▶ _Task directions_
Return the line containing "Task: Click the Frequency (Hz) axis label" together with every later line up to the end of the records, exactly and with no pictures; return nothing else.

▶ _Items listed in a dataset_
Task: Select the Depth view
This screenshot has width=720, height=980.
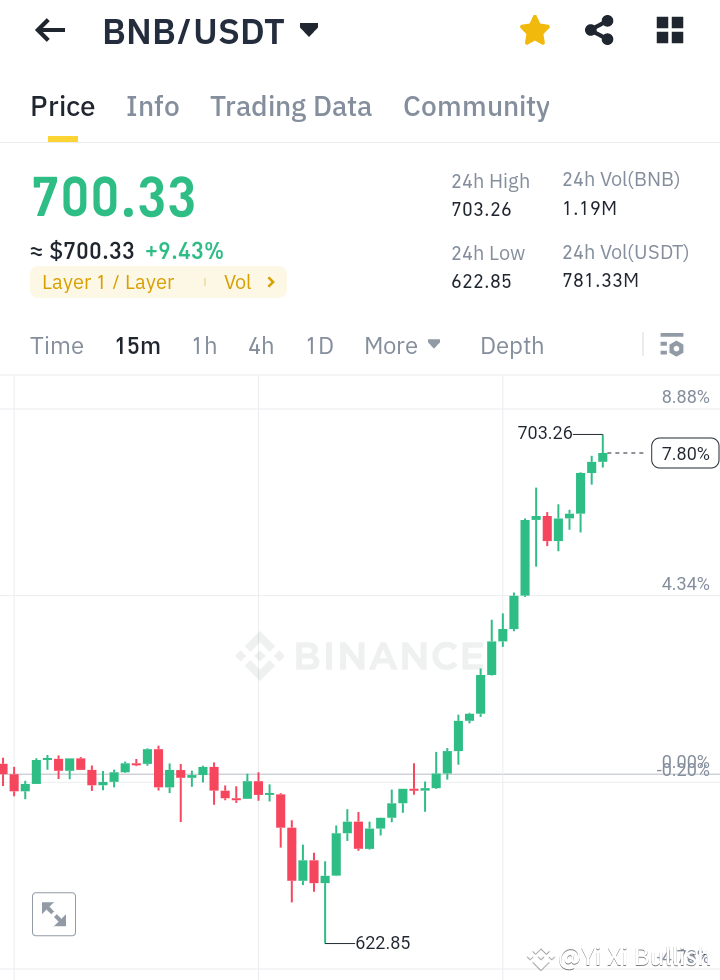Action: (x=511, y=345)
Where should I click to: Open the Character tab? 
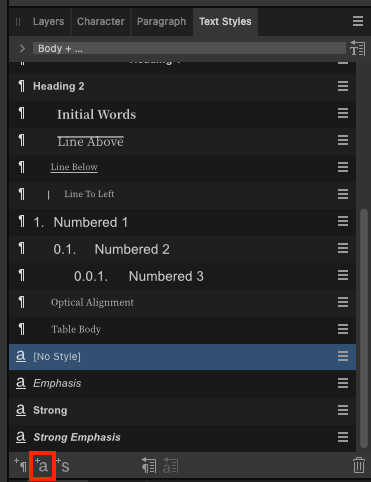click(x=101, y=22)
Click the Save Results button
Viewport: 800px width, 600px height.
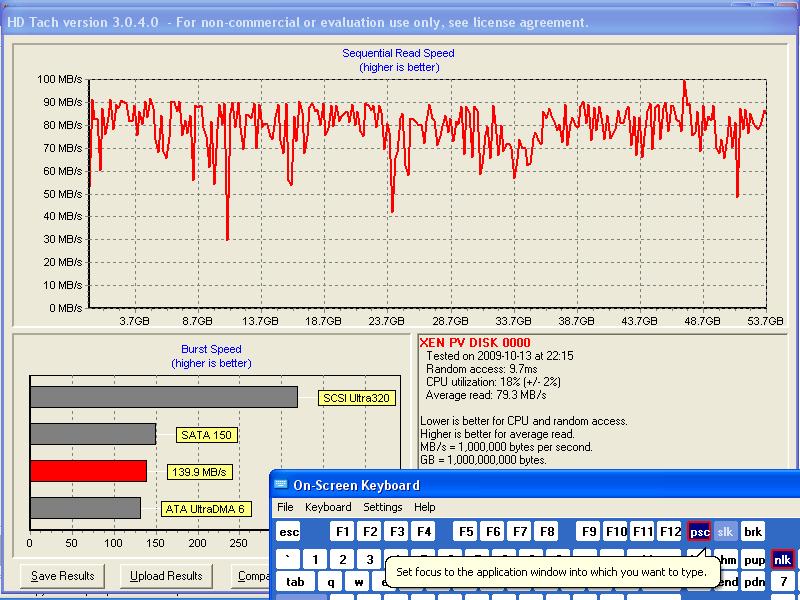tap(63, 576)
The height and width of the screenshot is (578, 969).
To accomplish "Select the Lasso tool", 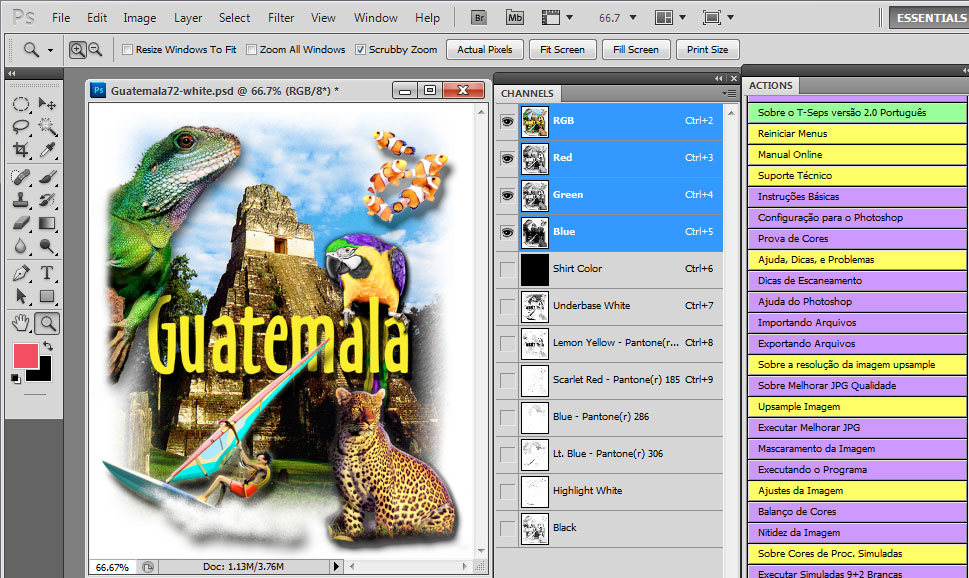I will point(21,127).
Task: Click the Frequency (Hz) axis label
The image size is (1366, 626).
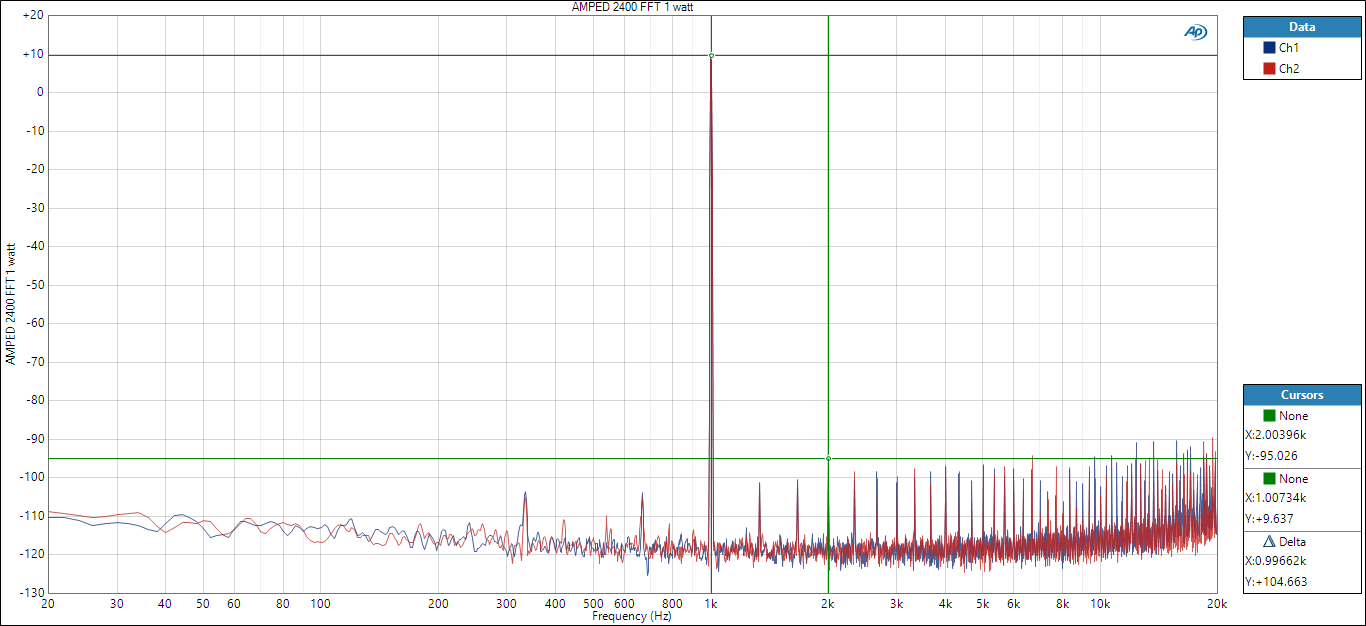Action: pyautogui.click(x=632, y=617)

▶ _Solved problem_
Task: Click the Frequency (Hz) axis label
The image size is (1366, 626).
Action: pyautogui.click(x=632, y=617)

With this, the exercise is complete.